* [Your goal] The records that follow should be copied in full, exactly as they read.
|---|
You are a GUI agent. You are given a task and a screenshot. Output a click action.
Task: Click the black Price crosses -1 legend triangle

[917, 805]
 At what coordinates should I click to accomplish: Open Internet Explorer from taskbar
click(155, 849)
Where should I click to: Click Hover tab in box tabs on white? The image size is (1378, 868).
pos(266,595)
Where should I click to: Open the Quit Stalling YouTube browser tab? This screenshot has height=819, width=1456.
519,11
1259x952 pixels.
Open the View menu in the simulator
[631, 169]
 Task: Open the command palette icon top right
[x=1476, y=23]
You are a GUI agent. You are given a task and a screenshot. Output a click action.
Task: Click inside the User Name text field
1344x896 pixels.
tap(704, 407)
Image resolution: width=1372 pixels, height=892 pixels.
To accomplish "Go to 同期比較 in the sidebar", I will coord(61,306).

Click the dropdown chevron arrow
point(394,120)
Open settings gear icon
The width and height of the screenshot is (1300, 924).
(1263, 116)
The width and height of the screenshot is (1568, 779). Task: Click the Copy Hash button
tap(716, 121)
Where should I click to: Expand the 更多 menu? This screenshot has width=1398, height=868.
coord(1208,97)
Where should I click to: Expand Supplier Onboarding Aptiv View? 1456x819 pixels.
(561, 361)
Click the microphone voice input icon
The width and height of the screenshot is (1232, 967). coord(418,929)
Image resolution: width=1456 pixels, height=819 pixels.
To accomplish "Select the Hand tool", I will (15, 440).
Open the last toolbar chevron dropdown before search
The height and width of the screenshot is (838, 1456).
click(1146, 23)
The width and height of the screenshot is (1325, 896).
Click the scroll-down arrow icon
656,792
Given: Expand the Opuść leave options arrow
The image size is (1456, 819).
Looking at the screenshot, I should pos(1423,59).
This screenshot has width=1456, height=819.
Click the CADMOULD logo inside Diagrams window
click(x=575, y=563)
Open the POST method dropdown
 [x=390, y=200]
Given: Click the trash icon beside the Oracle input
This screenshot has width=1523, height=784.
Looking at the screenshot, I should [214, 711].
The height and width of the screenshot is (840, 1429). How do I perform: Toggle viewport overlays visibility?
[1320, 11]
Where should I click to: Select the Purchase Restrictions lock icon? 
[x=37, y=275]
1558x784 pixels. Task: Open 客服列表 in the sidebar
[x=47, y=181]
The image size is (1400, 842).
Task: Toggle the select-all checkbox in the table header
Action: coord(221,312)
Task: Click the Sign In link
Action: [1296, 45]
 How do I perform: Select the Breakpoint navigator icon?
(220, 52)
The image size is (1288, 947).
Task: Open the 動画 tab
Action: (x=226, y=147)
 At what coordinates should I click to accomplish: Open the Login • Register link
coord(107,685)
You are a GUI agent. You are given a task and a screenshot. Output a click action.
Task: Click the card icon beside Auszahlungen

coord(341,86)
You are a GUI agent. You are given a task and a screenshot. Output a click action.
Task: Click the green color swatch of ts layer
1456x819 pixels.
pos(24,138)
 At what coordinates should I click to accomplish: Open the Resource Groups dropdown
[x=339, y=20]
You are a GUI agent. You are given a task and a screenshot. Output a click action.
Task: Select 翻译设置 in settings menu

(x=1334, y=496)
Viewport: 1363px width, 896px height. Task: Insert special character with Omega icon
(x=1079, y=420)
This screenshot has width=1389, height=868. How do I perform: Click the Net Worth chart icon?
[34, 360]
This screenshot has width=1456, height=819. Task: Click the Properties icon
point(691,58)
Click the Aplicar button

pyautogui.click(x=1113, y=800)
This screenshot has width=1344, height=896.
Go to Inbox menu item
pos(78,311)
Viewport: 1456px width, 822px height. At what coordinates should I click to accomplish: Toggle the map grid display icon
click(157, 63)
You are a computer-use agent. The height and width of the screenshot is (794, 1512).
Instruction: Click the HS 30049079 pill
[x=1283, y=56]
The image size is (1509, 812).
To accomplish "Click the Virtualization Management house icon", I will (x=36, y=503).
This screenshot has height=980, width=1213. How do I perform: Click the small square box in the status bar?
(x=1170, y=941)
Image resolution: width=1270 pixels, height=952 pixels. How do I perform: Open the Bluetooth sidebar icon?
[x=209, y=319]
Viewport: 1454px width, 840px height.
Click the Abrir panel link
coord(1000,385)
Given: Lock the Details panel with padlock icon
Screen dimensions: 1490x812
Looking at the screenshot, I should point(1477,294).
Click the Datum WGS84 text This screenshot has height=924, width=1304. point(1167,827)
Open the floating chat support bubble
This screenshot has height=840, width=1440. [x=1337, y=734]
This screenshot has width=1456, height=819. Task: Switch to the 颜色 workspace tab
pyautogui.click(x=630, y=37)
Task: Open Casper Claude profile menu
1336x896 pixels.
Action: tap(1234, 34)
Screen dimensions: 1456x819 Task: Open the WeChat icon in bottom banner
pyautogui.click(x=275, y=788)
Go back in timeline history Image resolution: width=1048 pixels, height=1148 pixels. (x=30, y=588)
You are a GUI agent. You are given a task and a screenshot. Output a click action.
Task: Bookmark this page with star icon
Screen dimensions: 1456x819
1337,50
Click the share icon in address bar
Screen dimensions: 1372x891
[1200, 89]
|---|
* [Task output]
You are a GUI agent. You are given a task and a screenshot. Output a click action.
Task: Click the black Price crosses -1 legend triangle

[917, 805]
 At what coordinates should I click to accomplish: Open Internet Explorer from taskbar
click(155, 849)
Where should I click to: Click Hover tab in box tabs on white? The image size is (1378, 868).
pos(266,595)
Where should I click to: Open the Quit Stalling YouTube browser tab? This screenshot has height=819, width=1456.
519,11
1259x952 pixels.
Open the View menu in the simulator
[631, 169]
 Task: Open the command palette icon top right
[x=1476, y=23]
You are a GUI agent. You are given a task and a screenshot. Output a click action.
Task: Click inside the User Name text field
1344x896 pixels.
tap(704, 407)
Image resolution: width=1372 pixels, height=892 pixels.
To accomplish "Go to 同期比較 in the sidebar", I will coord(61,306).

Click the dropdown chevron arrow
point(394,120)
Open settings gear icon
The width and height of the screenshot is (1300, 924).
(1263, 116)
The width and height of the screenshot is (1568, 779). Task: Click the Copy Hash button
tap(716, 121)
Where should I click to: Expand the 更多 menu? This screenshot has width=1398, height=868.
coord(1208,97)
Where should I click to: Expand Supplier Onboarding Aptiv View? 1456x819 pixels.
(561, 361)
Click the microphone voice input icon
The width and height of the screenshot is (1232, 967). coord(418,929)
Image resolution: width=1456 pixels, height=819 pixels.
To accomplish "Select the Hand tool", I will (15, 440).
Open the last toolbar chevron dropdown before search
The height and width of the screenshot is (838, 1456).
click(1146, 23)
The width and height of the screenshot is (1325, 896).
Click the scroll-down arrow icon
656,792
Given: Expand the Opuść leave options arrow
The image size is (1456, 819).
Looking at the screenshot, I should pos(1423,59).
This screenshot has width=1456, height=819.
Click the CADMOULD logo inside Diagrams window
click(x=575, y=563)
Open the POST method dropdown
 [x=390, y=200]
Given: Click the trash icon beside the Oracle input
This screenshot has width=1523, height=784.
Looking at the screenshot, I should [214, 711].
The height and width of the screenshot is (840, 1429). How do I perform: Toggle viewport overlays visibility?
[1320, 11]
Where should I click to: Select the Purchase Restrictions lock icon? 
[x=37, y=275]
1558x784 pixels. Task: Open 客服列表 in the sidebar
[x=47, y=181]
The image size is (1400, 842).
Task: Toggle the select-all checkbox in the table header
Action: coord(221,312)
Task: Click the Sign In link
Action: [1296, 45]
 How do I perform: Select the Breakpoint navigator icon?
(220, 52)
The image size is (1288, 947).
Task: Open the 動画 tab
Action: (x=226, y=147)
 At what coordinates should I click to accomplish: Open the Login • Register link
coord(107,685)
You are a GUI agent. You are given a task and a screenshot. Output a click action.
Task: Click the card icon beside Auszahlungen

coord(341,86)
You are a GUI agent. You are given a task and a screenshot. Output a click action.
Task: Click the green color swatch of ts layer
1456x819 pixels.
pos(24,138)
 At what coordinates should I click to accomplish: Open the Resource Groups dropdown
[x=339, y=20]
You are a GUI agent. You are given a task and a screenshot. Output a click action.
Task: Select 翻译设置 in settings menu

(x=1334, y=496)
Viewport: 1363px width, 896px height. Task: Insert special character with Omega icon
(x=1079, y=420)
This screenshot has width=1389, height=868. How do I perform: Click the Net Worth chart icon?
[34, 360]
This screenshot has width=1456, height=819. Task: Click the Properties icon
point(691,58)
Click the Aplicar button

pyautogui.click(x=1113, y=800)
This screenshot has width=1344, height=896.
Go to Inbox menu item
pos(78,311)
Viewport: 1456px width, 822px height. At what coordinates should I click to accomplish: Toggle the map grid display icon
click(157, 63)
You are a computer-use agent. The height and width of the screenshot is (794, 1512).
Instruction: Click the HS 30049079 pill
[x=1283, y=56]
The image size is (1509, 812).
To accomplish "Click the Virtualization Management house icon", I will (x=36, y=503).
This screenshot has height=980, width=1213. How do I perform: Click the small square box in the status bar?
(x=1170, y=941)
Image resolution: width=1270 pixels, height=952 pixels. How do I perform: Open the Bluetooth sidebar icon?
[x=209, y=319]
Viewport: 1454px width, 840px height.
Click the Abrir panel link
coord(1000,385)
Given: Lock the Details panel with padlock icon
Screen dimensions: 1490x812
Looking at the screenshot, I should point(1477,294).
Click the Datum WGS84 text This screenshot has height=924, width=1304. point(1167,827)
Open the floating chat support bubble
This screenshot has height=840, width=1440. [x=1337, y=734]
This screenshot has width=1456, height=819. Task: Switch to the 颜色 workspace tab
pyautogui.click(x=630, y=37)
Task: Open Casper Claude profile menu
1336x896 pixels.
Action: tap(1234, 34)
Screen dimensions: 1456x819 Task: Open the WeChat icon in bottom banner
pyautogui.click(x=275, y=788)
Go back in timeline history Image resolution: width=1048 pixels, height=1148 pixels. (x=30, y=588)
You are a GUI agent. You are given a task and a screenshot. Output a click action.
Task: Bookmark this page with star icon
Screen dimensions: 1456x819
1337,50
Click the share icon in address bar
Screen dimensions: 1372x891
[1200, 89]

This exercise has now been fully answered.